With the help of grants and support from the African-American community she was able to study with sculptor Charles Despiau at Académie de la Grande Chaumière. Returning to the States in 1931, Savage, a native of Green Cove Spring, Fla., who worked mostly in clay and plaster, endured the economic setbacks of the Great Depression, which nearly halted art sales.
She opened her Savage Studio of Arts and Crafts in a basement in Harlem to anyone who wanted to paint, sculpt or draw, attracting artists who would become nationally known. Her sculpture “Lift Every Voice and Sing,” a professional commission for the 1939 World’s Fair in New York, was the most popular work at the fair, though it was destroyed after the event because of a lack of funds to move it or cast it in bronze. 1939 also was the year of her last major show.
During the World War II era, Savage, frustrated with her financial struggles, moved to a farmhouse in Saugerties, N.Y., where she wrote children’s stories and taught children’s art classes. The locations of much of her work are unknown, but her most famous piece, a bust titled “Gamin,” is on permanent display in the Smithsonian American Art Museum.
Because of concerns for the health of our guests and staff, the AMA is following guidance from local, state and federal health officials in regard to activities conducted at the museum.

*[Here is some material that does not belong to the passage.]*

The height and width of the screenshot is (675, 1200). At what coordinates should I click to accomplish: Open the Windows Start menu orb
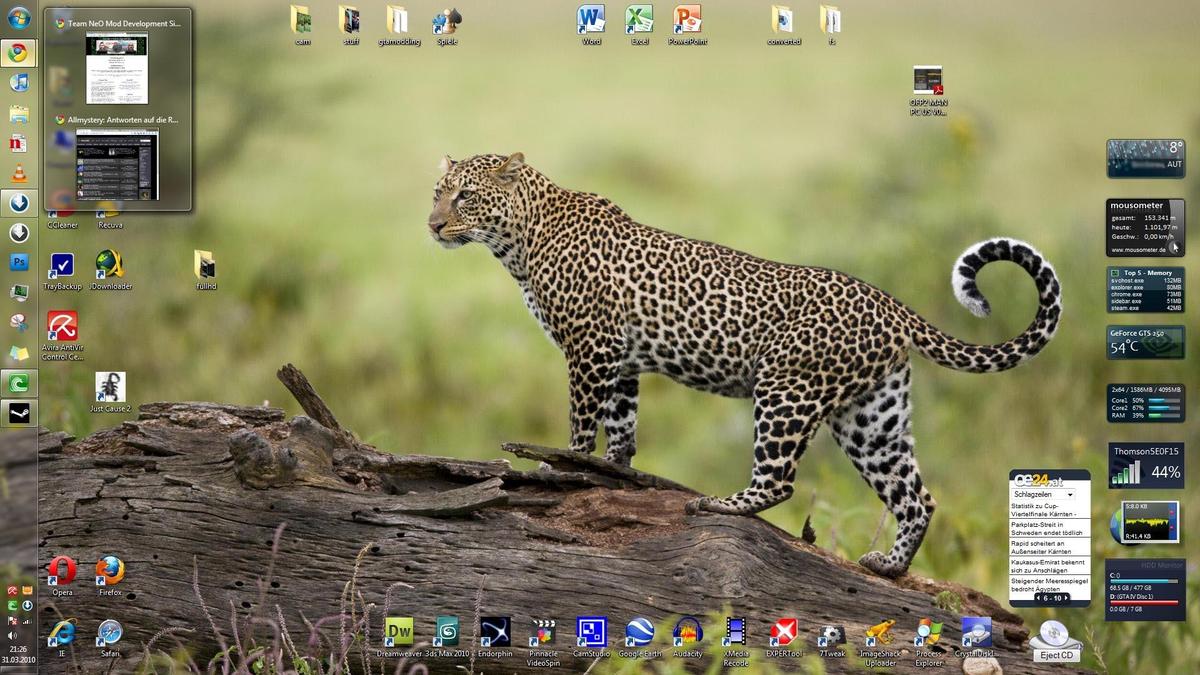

Space is limited to a maximum of 10 participants at the book club meeting. Guests entering the AMA are asked to wear masks to protect others, and to allow at least 6 feet of space between them and anyone who is not in their party.

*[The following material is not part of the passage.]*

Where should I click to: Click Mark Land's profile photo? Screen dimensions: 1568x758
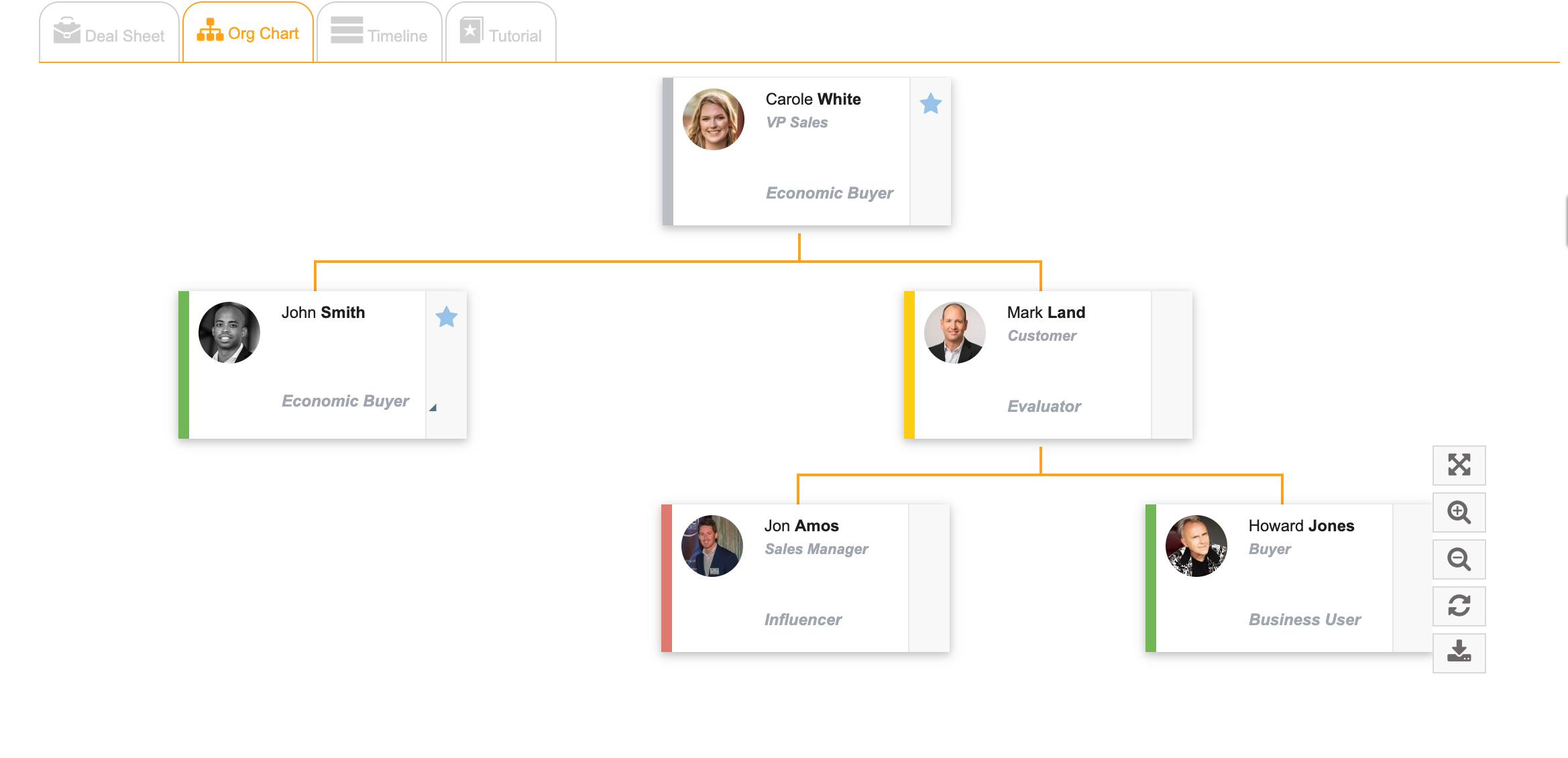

Interested persons are encouraged to email Vanoteghem at firstname.lastname@example.org to reserve a spot while enjoying the company of fellow book lovers in a safe environment. Interested persons may also contact Vanoteghem by calling her at (229)439-8400.
This is the penultimate club meeting of the club in Series 2, which concludes on March 16 with a discussion of “Loving Frank.” In that novel, Nancy Horan gives a fictionalized account of Mamah Borthwick’s love affair with architect and designer Frank Lloyd Wright that is told from Borthwick’s perspective.
Club members at the March meeting also will share thoughts on books that will discussed in the third series, which is set to start May 18.
The AMA Art Lovers Book Club meets on the third Tuesday of May, July, September, November, January and March. Book lovers can attend as many or as few meetings as they want. There is no cost to attend, and participants do not have to be an AMA member to take part.
The latest information about the club is available at www.albanymuseum.com/book-club.
CURRENT AMA EXHIBITIONS
— “On the Wall:” murals by David Hale, Shanequa Gay, Amanda Jane Burk and Chris Johnson, and paintings by Sarah Emerson, is in the Haley Gallery through Feb. 20.
— “Midlands,” works by Courtney McClellan, is in the East Gallery through Feb. 20.
— “Escape Plan,” works by Elinor Saragoussi, is in the West Gallery through Feb. 20.
— Georgia Artists Guild of Albany 27th Annual Exhibition is in the McCormack Gallery.
The Albany Museum of Art is located at 311 Meadowlark Drive, adjacent to Albany State University’s West Campus just off Gillionville Road. The museum is accredited by the American Alliance of Museums and is open to the public 10 a.m.-5 p.m. Tuesdays, Wednesdays and Fridays, and 10 a.m.-7 p.m. Thursdays. Admission is free.